● **Aim of the task**: Output the entire listing below exactly as it stands.

Supplied data Block Start

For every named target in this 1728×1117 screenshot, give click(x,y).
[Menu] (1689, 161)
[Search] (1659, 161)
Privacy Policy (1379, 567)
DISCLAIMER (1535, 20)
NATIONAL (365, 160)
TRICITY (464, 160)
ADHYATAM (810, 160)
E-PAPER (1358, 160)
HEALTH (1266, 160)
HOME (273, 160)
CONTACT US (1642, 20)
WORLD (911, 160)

Supplied data Block End

● **Result of the exercise**:
For every named target in this 1728×1117 screenshot, give click(x,y).
[Menu] (1689, 161)
[Search] (1659, 161)
Privacy Policy (1379, 567)
DISCLAIMER (1535, 20)
NATIONAL (365, 160)
TRICITY (464, 160)
ADHYATAM (810, 160)
E-PAPER (1358, 160)
HEALTH (1266, 160)
HOME (273, 160)
CONTACT US (1642, 20)
WORLD (911, 160)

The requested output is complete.